Reasons for Participating: Health Empowerment, Altruism, and Trust

Participants identified a range of reasons for participating in our study and receiving actual or hypothetical research results, but the most prevalent responses thematically emphasized health empowerment either through increased health knowledge or through making better health decisions. This theme captures two codes: learning about health and helping their child. “Learning about health” was the most common reason coded for participation (n=48), although at BCH this reason was hypothetical in nature. One parent stated, “I just think it’s a better awareness of his health. He has to acknowledge that anything he takes, even if he thinks he’s got a headache that everything interferes with your body. It’s all chemicals, and changes happen” (74). ‘Helping their child’ was identified as a reason for participation by more than one-third of participants (n=35), the majority of whom came from CCHMC due to the hypothetical nature of result return at BCH. Parents indicated that the information they received will help them make medical/health decisions for their child. For example, one parent stated, “There’s always new treatments and everything coming out through the course of his life that something we had done, say, to see his genetic makeup. That could possibly make a difference in his future treatment” (84). This is consistent with previous studies that have found that parents consent to genomic research for reasons related to helping their child or learning about their child’s health (e.g., Burstein, Robinson, Hilsenbeck, McGuire, & Lau, 2014).

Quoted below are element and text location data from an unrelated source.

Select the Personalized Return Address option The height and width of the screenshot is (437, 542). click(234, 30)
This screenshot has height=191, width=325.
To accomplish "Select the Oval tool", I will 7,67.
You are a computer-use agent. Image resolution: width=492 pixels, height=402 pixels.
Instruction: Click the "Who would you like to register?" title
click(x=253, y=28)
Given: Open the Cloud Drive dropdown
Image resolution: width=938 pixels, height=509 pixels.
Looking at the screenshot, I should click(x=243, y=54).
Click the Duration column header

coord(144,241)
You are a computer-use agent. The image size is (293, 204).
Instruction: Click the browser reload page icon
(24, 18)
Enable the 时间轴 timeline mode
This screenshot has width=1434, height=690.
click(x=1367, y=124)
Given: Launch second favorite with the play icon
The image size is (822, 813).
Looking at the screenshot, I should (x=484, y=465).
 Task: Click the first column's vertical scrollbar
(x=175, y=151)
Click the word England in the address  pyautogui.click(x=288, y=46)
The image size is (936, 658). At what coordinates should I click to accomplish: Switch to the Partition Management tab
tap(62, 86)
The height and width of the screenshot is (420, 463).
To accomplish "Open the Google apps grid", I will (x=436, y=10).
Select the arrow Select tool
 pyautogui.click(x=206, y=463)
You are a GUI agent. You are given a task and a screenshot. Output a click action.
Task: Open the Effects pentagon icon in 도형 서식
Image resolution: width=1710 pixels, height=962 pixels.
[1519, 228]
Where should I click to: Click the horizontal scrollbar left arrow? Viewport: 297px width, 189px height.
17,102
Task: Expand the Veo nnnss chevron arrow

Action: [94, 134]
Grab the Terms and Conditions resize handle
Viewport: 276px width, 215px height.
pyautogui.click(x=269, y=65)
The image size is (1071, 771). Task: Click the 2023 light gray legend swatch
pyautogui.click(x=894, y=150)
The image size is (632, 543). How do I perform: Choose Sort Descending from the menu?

While the most prevalent reasons for participation centered on empowering parents to improve their child’s health, three other reasons were raised. The first two of these reasons are primarily altruistic. Twenty-eight parents discussed contributing to research as a reason for why they participated in this study. One parent stated that, “Anything that would research into why people react the way they do is valuable” (24). Sixteen parents identified helping others as a reason for participating. Parents who articulated this reason often stated simply, “I wanted to help” (10). Parents receiving hypothetical pharmacogenetic results instead of actual pharmacogenetic results were more likely to offer altruistic reasons. A final reason for participation was trust in the institution. Eleven parents discussed that they participated specifically because of CCHMC or BCH, whether it was because of clinical care or the institution’s research profile.

Perceived Normality

When asked about their reactions to the research results, parents offered reactions that were coded into nine different categories. The first theme drawn from these reactions was an emphasis on the child’s perceived normality, characterized either as my child is medically normal or my child is socio-culturally normal. My child is medically normal reflects parents’ recall of the results returned (i.e., whether their child was able to break down codeine into morphine, and whether codeine was likely to work for them) and their statements that the test results do not indicate the child’s treatment for pain should be changed. One parent, when asked to describe their understanding of the results, said, “He would be OK to get a normal dose of pain medication; that he should react the way the medicine is meant to react” (34). Another parent said, “From what I understood of the way it was explained to me… he can take pain medication, and it’s not going to affect anything [negatively]” (28).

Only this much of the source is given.